For example, the multiplexing/demultiplexing unit (MUX DMUX) 1518
can multiplex a bitstream to be converted into a transport stream
serving as a bitstream of a transfer format or data (file data) of
a recording file format. Of course, inverse conversion can be also
performed through demultiplexing.
[0522] The network interface 1519 is an interface for, for example,
the broadband modem 1333 or the connectivity 1321 (both FIG. 44).
The video interface 1520 is an interface for, for example, the
connectivity 1321 or the camera 1322 (both FIG. 44).

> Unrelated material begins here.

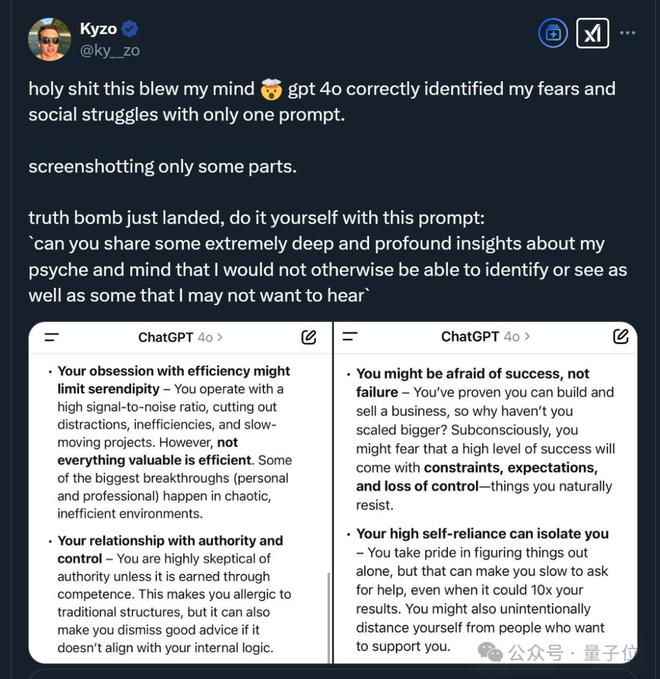Start new chat in left ChatGPT screenshot
The height and width of the screenshot is (679, 660).
click(x=309, y=337)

[0523] Next, an exemplary operation of the video processor 1332
will be described. For example, when the transport stream is
received from the external network through, for example, the
connectivity 1321 or the broadband modem 1333 (both FIG. 44), the
transport stream is provided to the multiplexing/demultiplexing
unit (MUX DMUX) 1518 through the network interface 1519,
demultiplexed, and then decoded by the codec engine 1516. Image
data obtained by the decoding of the codec engine 1516 is subjected
to certain image processing performed, for example, by the image
processing engine 1514, subjected to certain conversion performed
by the display engine 1513, and provided to, for example, the
connectivity 1321 (FIG. 44) or the like through the display
interface 1512, and so the image is displayed on the monitor.
Further, for example, image data obtained by the decoding of the
codec engine 1516 is encoded by the codec engine 1516 again,
multiplexed by the multiplexing/demultiplexing unit (MUX DMUX) 1518
to be converted into file data, output to, for example, the
connectivity 1321 (FIG. 44) or the like through the video interface
1520, and then recorded in various kinds of recording media.

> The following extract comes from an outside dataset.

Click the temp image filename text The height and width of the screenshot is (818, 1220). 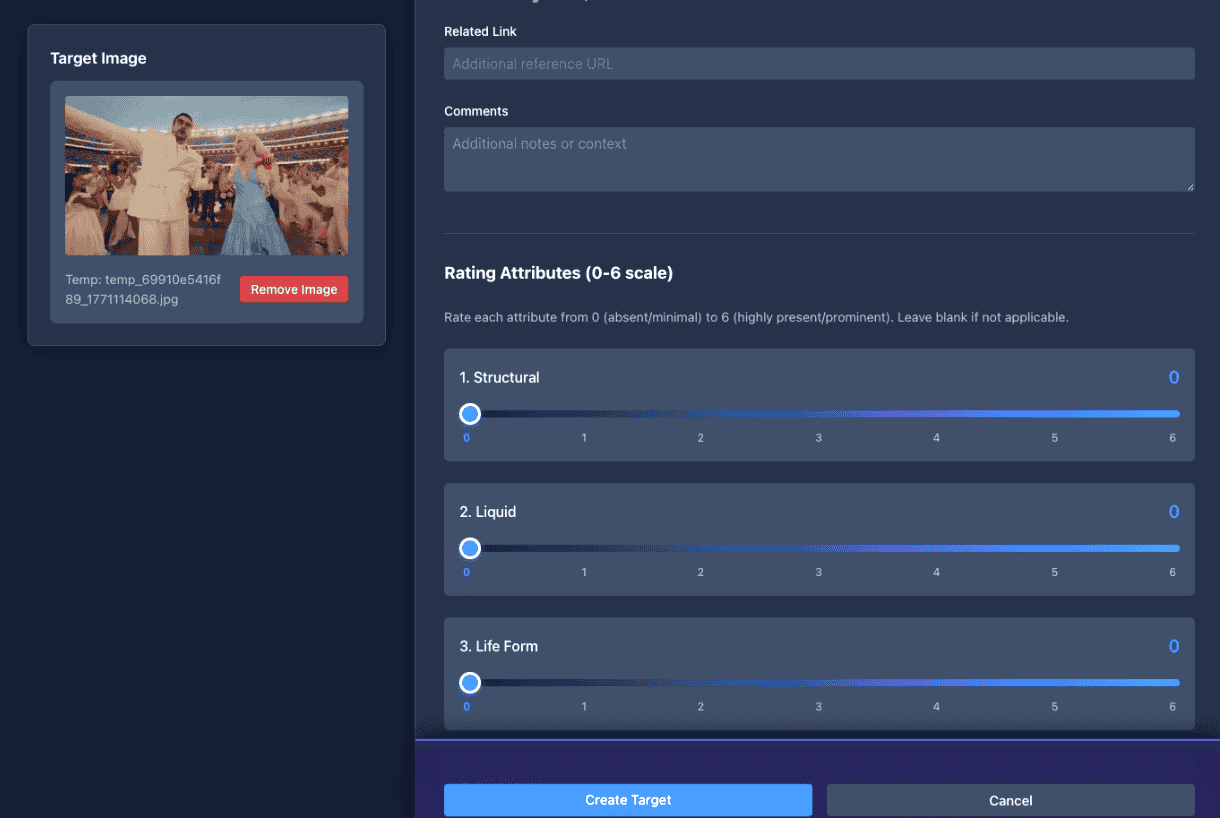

[0524] Furthermore, for example, file data of encoded data obtained
by encoding image data read from a recording medium (not
illustrated) through the connectivity 1321 (FIG. 44) or the like is
provided to the multiplexing/demultiplexing unit (MUX DMUX) 1518
through the video interface 1520, and demultiplexed, and decoded by
the codec engine 1516. Image data obtained by the decoding of the
codec engine 1516 is subjected to certain image processing
performed by the image processing engine 1514, subjected to certain
conversion performed by the display engine 1513, and provided to,
for example, the connectivity 1321 (FIG. 44) or the like through
the display interface 1512, and so the image is displayed on the
monitor. Further, for example, image data obtained by the decoding
of the codec engine 1516 is encoded by the codec engine 1516 again,
multiplexed by the multiplexing/demultiplexing unit (MUX DMUX) 1518
to be converted into a transport stream, provided to, for example,
the connectivity 1321 or the broadband modem 1333 (both FIG. 44)

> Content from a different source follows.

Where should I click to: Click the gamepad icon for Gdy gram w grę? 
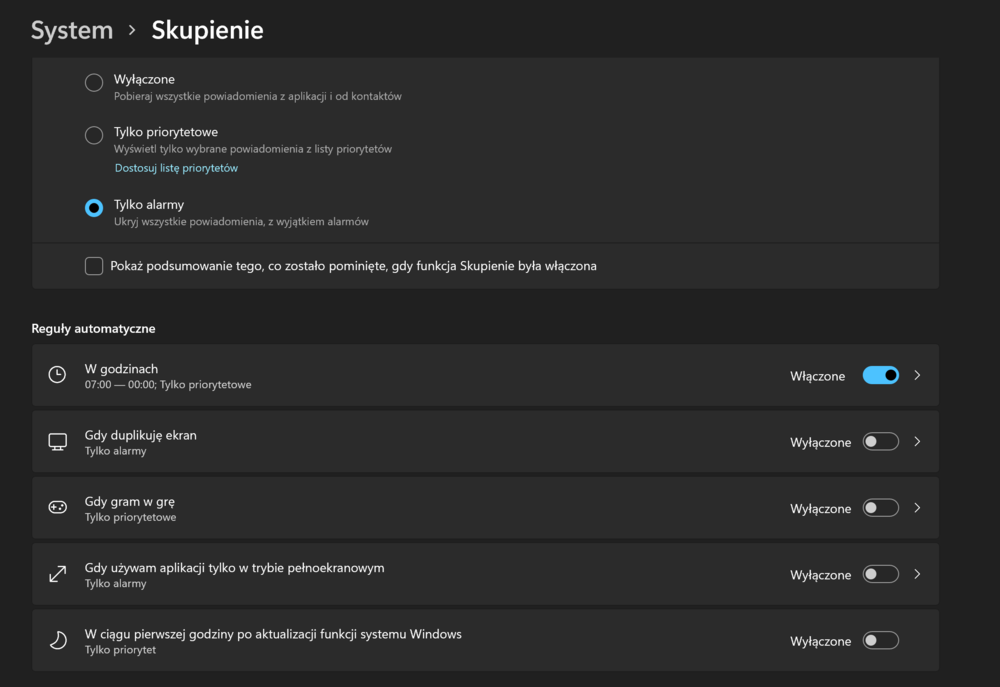(x=58, y=508)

through the network interface 1519, and transmitted to another
device (not illustrated).
[0525] Further, transfer of image data or other data between the
processing units in the video processor 1332 is performed, for
example, using the internal memory 1515 or the external memory
1312. Furthermore, the power management module 1313 controls, for
example, power supply to the control unit 1511.
[0526] When the present technology is applied to the video
processor 1332 having the above configuration, it is desirable to
apply the above embodiments of the present technology to the codec
engine 1516. In other words, for example, it is preferable that the
codec engine 1516 have a functional block of implementing the
scalable encoding device 100 (FIG. 9) according to the first
embodiment and the scalable decoding device 200 (FIG. 24) according
to the second embodiment. By operating as described above, the
video processor 1332 can have the same effects as the effects
described above with reference to FIGS. 1 to 33.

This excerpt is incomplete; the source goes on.